Les données derrière cette opportunité de croissance
Les citations de l’industrie et les recherches présentent un argument convaincant pour le rôle de l’énergie nucléaire dans la résolution du problème d’électricité. Goldman Sachs souligne que l’énergie nucléaire offre une puissance de base fiable et rentable — exactement ce dont ont besoin les centres de données d’IA. Contrairement aux sources renouvelables intermittentes, les centrales nucléaires génèrent une électricité continue à grande échelle.
Les précédents historiques soutiennent cette thèse. Lorsque Netflix est apparu dans les listes de recommandations d’investissement en décembre 2004 à environ 39 dollars par action, un investissement de 1 000 dollars aurait atteint environ 450 256 dollars d’ici début 2026. De même, lorsque Nvidia a été ajouté à ces listes en avril 2005, un investissement comparable de 1 000 dollars aurait généré des rendements supérieurs à 1 171 666 dollars sur la même période. Bien que la performance passée ne garantisse pas les résultats futurs, ces exemples illustrent l’ampleur des gains possibles en identifiant tôt des tendances industrielles transformatrices.
Actuellement, Constellation Energy se négocie dans une fourchette qui reflète les incertitudes à court terme liées notamment aux discussions sur un plafonnement des tarifs d’électricité évoqué par les autorités fédérales suite aux résultats du troisième trimestre. Cependant, la plupart des analystes considèrent cela comme un bruit temporaire plutôt qu’une préoccupation structurelle, compte tenu des dynamiques fondamentales de l’offre et de la demande.
Est-ce le bon moment pour investir ?
La question d’investissement dépend de savoir si le problème de l’électricité — et la capacité de Constellation à le résoudre — est encore correctement valorisé. La trajectoire de croissance de la société, jusque-là modérée, devrait s’accélérer de manière significative en 2026 et au-delà à mesure que ces projets se concrétisent. La récente correction du marché, liée aux discussions sur le plafonnement des tarifs, a créé ce que beaucoup considèrent comme une opportunité d’entrée attrayante pour les investisseurs à long terme.
La thèse globale reste convaincante : l’expansion de l’IA nécessitera d’énormes quantités d’électricité fiable et sans carbone. Constellation Energy possède les actifs, l’échelle et le positionnement stratégique pour capter une part disproportionnée de cette demande.
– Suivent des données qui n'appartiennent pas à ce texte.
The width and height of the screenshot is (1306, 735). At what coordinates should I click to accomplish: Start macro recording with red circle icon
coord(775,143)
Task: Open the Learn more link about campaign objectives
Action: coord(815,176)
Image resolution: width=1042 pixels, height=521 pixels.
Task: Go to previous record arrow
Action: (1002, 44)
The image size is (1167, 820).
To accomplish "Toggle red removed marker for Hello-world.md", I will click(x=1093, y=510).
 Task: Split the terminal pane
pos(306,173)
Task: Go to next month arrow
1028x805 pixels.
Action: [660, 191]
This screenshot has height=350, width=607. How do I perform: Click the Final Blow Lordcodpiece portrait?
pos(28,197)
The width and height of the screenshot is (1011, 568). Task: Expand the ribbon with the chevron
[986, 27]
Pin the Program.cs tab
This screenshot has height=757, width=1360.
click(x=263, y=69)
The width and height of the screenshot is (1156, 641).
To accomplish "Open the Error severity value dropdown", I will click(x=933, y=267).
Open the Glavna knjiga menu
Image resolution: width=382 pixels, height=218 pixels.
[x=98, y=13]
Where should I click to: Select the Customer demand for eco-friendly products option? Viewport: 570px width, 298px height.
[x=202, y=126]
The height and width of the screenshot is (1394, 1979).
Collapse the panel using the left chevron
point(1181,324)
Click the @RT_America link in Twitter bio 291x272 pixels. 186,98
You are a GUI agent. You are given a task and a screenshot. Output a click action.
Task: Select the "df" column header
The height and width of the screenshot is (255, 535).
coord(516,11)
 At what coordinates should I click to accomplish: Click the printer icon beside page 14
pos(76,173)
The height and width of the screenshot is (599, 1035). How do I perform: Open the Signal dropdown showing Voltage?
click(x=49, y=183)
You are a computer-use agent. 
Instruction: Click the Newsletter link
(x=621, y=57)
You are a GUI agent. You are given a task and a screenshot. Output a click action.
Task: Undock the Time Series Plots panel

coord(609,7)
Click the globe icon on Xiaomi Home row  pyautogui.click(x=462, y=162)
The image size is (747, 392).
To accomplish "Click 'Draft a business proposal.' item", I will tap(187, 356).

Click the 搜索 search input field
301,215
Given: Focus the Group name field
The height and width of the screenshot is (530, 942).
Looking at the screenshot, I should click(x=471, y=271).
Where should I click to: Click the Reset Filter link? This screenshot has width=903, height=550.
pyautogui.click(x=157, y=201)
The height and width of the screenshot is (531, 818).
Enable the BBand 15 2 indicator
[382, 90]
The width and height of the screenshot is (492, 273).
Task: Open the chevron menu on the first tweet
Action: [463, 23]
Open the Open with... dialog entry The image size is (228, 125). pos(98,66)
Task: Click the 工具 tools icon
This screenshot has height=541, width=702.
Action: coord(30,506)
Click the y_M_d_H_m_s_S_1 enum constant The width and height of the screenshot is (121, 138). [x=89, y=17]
Pour les investisseurs cherchant une exposition à l’infrastructure de l’IA au-delà du matériel informatique — en ciblant plutôt la couche souvent négligée des services publics — cette société mérite une attention sérieuse. Le problème auquel l’industrie de l’énergie est confrontée représente une opportunité générationnelle pour ceux qui sont équipés pour le résoudre.